Commercial office buildings, retail buildings, warehouses and rental properties with four or more stories are eligible for this tax deduction. Critically, parking garage areas may also qualify for the tax deductions. Certification must be provided demonstrating that:
- Interior lighting systems, heating, cooling, ventilation (HVAC) and hot water systems, and building envelope systems incorporated or planned to be incorporated in the building will reduce the total annual energy and power costs for those systems by 50% or more compared to a standard reference building for the full $1.80 per square foot deduction; or
- Buildings that save or are planned to achieve less than the full 50% reduction can obtain partial deductions of $0.60 per square foot for each of those eligible building systems meeting certain targets compared to the reference standard: 10% in interior lighting cost savings, 20% for HVAC and hot water systems and 20% for the building envelope.

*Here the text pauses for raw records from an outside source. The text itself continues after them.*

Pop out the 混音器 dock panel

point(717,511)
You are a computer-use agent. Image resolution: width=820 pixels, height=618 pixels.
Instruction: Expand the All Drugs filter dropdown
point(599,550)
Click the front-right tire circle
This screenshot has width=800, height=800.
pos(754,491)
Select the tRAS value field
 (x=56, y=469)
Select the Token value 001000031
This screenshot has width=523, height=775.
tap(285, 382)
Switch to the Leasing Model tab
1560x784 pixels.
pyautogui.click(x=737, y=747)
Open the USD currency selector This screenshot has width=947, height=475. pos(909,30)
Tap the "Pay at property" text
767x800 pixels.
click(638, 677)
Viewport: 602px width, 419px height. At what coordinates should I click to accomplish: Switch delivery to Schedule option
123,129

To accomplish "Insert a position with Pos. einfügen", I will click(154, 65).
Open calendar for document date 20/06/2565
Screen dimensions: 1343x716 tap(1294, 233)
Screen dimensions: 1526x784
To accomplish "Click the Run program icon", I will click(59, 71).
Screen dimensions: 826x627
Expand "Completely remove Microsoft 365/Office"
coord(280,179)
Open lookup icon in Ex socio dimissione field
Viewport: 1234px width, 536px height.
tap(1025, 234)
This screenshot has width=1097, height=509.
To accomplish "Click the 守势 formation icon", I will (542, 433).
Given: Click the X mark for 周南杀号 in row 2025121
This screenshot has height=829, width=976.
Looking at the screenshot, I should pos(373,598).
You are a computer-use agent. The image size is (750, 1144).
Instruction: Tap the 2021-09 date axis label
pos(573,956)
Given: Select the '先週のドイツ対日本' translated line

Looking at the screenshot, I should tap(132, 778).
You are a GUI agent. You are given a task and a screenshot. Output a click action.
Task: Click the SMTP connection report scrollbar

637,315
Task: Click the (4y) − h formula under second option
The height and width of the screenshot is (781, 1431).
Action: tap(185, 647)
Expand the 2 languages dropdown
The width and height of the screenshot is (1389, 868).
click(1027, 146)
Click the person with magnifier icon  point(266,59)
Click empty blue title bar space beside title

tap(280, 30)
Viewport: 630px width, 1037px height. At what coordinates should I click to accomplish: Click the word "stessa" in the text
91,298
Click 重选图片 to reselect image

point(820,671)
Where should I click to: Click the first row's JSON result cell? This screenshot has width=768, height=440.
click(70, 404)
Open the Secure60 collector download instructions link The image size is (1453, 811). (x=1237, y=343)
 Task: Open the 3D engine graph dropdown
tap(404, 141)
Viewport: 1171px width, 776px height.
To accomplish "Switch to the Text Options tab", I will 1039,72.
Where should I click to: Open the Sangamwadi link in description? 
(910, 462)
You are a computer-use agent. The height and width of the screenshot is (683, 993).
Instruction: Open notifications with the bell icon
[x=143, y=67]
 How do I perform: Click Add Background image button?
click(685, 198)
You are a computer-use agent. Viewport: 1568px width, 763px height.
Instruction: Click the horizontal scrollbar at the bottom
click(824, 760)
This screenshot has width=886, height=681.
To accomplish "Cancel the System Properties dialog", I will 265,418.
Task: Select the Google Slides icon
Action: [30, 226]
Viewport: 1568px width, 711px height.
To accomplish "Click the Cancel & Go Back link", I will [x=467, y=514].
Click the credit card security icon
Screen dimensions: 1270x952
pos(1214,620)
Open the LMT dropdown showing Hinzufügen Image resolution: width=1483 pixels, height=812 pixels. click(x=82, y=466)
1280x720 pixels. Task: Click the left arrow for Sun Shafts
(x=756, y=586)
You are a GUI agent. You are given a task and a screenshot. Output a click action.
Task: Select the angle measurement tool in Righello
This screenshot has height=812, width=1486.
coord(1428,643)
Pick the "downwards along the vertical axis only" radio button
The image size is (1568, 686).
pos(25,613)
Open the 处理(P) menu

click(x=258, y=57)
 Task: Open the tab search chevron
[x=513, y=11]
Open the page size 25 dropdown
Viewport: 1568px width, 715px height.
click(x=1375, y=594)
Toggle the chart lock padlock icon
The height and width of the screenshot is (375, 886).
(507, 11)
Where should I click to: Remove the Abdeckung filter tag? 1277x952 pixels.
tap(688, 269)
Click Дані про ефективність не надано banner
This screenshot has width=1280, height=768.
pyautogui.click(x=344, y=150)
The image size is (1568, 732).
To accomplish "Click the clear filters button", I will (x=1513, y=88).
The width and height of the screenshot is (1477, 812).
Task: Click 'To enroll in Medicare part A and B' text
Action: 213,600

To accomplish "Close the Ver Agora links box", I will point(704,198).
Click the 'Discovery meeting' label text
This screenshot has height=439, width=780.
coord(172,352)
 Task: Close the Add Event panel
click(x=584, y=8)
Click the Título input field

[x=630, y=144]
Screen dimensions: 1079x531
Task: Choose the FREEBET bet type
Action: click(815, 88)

When such investments are made to commercial buildings owned by local, state or federal governments, these tax deductions may be assigned by the owner to the designer of the energy efficiency systems who may then utilize the tax deductions for their own purposes. Savvy parties have been known to incorporate the savings possible through Section 179D in their bids for such government work.
Energy Star Certification
As many property owners know, the EPA’s Energy Star long-running program applies to more than just washing machines and refrigerators. In fact, it applies to commercial buildings and now, to certain multi-family high rise buildings. In late August the EPA announced it was expanding the Energy Star program to new and substantially modified high rise residential buildings with: 1) four and five stories and five or more dwelling units and a central HVAC and hot water system or 2) those with five or more dwelling units and six or more stories.
Qualifying buildings must certify they are designed to be no less than 15% more energy efficient than a standard reference building. Building features that qualify under this analysis include insulation systems, HVAC systems, a tight building envelope and ductwork, Energy Star-certified lighting and appliances and high-performance windows.
Improvements made under the Energy Star certification process allows a building owner, manager and its tenants to not only achieve significant long-term savings in their utility expenses, but it also allows them to position themselves as leaders in an increasingly challenging marketplace.
Improvements in energy efficiency can come on many levels. Even modest and relatively simple improvements, such as those to lighting systems, can reap huge rewards in utility cost savings in a relatively short period of time. When significant tax deductions and achieving Energy Star certification are also readily possible, building owners and their managers should consider what’s possible. After all, who doesn’t want to save money?